Nous avons pu comprendre, à une résolution atomique, comment se forme le film liquide superlubrifiant. Et nous avons prouvé que la concentration et la capacité de liaison des molécules de lubrizine sont cruciales à cet effet. Dans nos expériences, au lieu de la lubrizine, nous avons examiné les ions de lanthane dissous dans l’eau, qui sont des molécules chargées électriquement ayant des propriétés de liaison similaires à celles de la lubrizine. Comparés à Lubrizin, les ions lanthane sont plus facilement disponibles et sont également intéressants pour des applications médicales ultérieures. Nous avons simulé le frottement des surfaces articulaires à l’aide d’une configuration de modèle éprouvée : nous avons déplacé deux surfaces cylindriques fortement chargées négativement l’une contre l’autre sous l’effet de la pression. Et entre ces surfaces se trouvait le film d’eau contenant les ions de lanthane dissous.

Ce qui est arrivé ensuite?

Nous avons observé comment les ions positifs du lanthane s’attachent aux surfaces chargées négativement des cylindres, s’y « accrochent », pour ainsi dire, et lient localement les molécules d’eau à elles-mêmes. En fonction de la concentration des ions, le film d’eau change alors : à faible concentration, il présente de nombreux trous, pratiquement comme une surface rugueuse. Le frottement est donc assez élevé. À des concentrations d’ions plus élevées, une surface de l’eau de plus en plus lisse se forme jusqu’à ce que la friction soit parfaitement minimisée. Avec des densités d’ions encore plus élevées, de nouvelles « montagnes » et « vallées » émergent, ce qui entraîne une friction plus élevée. Après une décennie de recherche, nous avons désormais véritablement prouvé le rôle crucial des ions dans la friction des articulations. Pour la première fois, nous disposons désormais d’images résolues atomiquement et de coefficients de frottement mesurés, que nous pouvons également comparer avec des simulations théoriques.

Ces résultats peuvent-ils être transférés aux systèmes techniques ?

Je le pense, car nous connaissons désormais les facteurs d’influence pertinents. Il s’agit par nature d’un geste vraiment très astucieux : chaque fois que le frottement augmente en raison de la pression, le film de glissement dans les articulations biologiques s’améliore encore – et cela est également dû à la pression. En règle générale, les systèmes techniques ne peuvent pas encore y parvenir. Les joints techniques sont généralement constitués uniquement d’huile et de deux matériaux durs, mais d’aucun composant ajoutant de l’huile supplémentaire. Je pense que nos résultats nous permettront de développer de nouveaux matériaux ayant des propriétés similaires à celles du Lubrizin, mais qui pourraient ne pas ressembler au Lubrizin ni même fonctionner de manière complètement différente. Par exemple, de nombreuses recherches sont actuellement menées sur les systèmes poreux dotés de structures spongieuses. Il existe des effets incroyablement excitants au niveau moléculaire.

Y aura-t-il également à l’avenir de nouvelles stratégies de traitement contre l’usure biologique des articulations ?

De nombreuses thérapies actuelles tentent uniquement de soulager la douleur et de restaurer temporairement les frictions, par exemple en injectant de l’acide hyaluronique. C’est comparable à l’huile dans les machines, car vous ajoutez un lubrifiant, mais vous ne pouvez pas influencer son emplacement. C’est pourquoi il existe déjà les premières idées thérapeutiques avec des ions triplement chargés et hautement attirants l’eau : la lubricine chargée positivement adhère à une surface négative de nos articulations. S’il commence à échouer, vous pouvez injecter des ions positifs comme le lanthane. Cela permettrait essentiellement de combler les lacunes du lubrifiant, de renforcer à nouveau la tenue du film liquide et de préserver ainsi au mieux la structure originale et naturelle de l’interface.

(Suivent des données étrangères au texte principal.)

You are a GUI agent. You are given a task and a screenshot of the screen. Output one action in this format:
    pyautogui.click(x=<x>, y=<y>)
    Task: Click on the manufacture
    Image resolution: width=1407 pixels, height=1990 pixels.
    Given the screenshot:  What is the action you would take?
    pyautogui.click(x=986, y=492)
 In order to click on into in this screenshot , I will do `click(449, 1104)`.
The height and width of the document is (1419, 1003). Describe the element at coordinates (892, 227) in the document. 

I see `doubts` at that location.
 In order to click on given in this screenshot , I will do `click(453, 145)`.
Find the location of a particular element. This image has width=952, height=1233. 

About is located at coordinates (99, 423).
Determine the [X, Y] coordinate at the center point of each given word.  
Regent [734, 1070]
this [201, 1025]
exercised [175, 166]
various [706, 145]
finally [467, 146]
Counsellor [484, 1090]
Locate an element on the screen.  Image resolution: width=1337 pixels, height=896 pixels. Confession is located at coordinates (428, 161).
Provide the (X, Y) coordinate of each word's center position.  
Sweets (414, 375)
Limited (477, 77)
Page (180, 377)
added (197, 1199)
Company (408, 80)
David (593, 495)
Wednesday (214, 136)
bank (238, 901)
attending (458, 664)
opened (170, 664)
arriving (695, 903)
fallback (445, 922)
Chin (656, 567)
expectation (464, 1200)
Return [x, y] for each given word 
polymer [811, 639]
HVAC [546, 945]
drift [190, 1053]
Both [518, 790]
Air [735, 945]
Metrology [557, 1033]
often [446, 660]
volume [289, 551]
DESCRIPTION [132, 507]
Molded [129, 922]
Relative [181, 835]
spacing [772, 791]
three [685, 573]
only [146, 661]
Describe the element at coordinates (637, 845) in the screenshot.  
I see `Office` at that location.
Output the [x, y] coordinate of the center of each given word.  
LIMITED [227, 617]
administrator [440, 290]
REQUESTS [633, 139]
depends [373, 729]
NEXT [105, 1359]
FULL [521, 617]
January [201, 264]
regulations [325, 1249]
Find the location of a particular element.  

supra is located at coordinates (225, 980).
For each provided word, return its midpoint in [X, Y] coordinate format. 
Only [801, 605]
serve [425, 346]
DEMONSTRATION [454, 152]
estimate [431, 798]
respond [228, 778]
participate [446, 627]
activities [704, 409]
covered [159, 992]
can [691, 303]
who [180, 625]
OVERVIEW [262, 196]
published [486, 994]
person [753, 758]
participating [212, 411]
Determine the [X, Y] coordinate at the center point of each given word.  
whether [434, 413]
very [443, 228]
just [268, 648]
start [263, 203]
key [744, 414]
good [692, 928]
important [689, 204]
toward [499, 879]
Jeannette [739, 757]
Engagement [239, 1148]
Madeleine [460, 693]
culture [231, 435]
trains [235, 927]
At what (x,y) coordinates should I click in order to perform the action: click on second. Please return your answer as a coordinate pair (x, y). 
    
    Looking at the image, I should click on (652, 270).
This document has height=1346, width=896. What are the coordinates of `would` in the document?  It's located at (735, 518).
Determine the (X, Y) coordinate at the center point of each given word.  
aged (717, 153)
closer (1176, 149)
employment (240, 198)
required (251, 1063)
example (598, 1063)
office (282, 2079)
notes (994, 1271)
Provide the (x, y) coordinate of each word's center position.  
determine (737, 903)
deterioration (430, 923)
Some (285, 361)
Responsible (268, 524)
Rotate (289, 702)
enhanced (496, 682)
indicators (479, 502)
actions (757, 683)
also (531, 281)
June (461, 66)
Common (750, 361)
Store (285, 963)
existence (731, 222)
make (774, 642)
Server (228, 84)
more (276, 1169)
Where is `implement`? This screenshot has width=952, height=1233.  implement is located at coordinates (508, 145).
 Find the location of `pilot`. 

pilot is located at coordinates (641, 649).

Et que pouvons-nous faire nous-mêmes pour nos articulations ?

Bougons nos articulations. De cette façon, nous empêchons les molécules de lubrizine de se dégrader. Cela peut se produire, par exemple, si des dépôts s’accumulent sur les molécules de lubricine et que celles-ci perdent ainsi leur capacité à absorber l’eau pour créer le film lubrifiant. Si vous vous reposez, vous rouillez – cela s’applique à nos articulations au vrai sens du terme.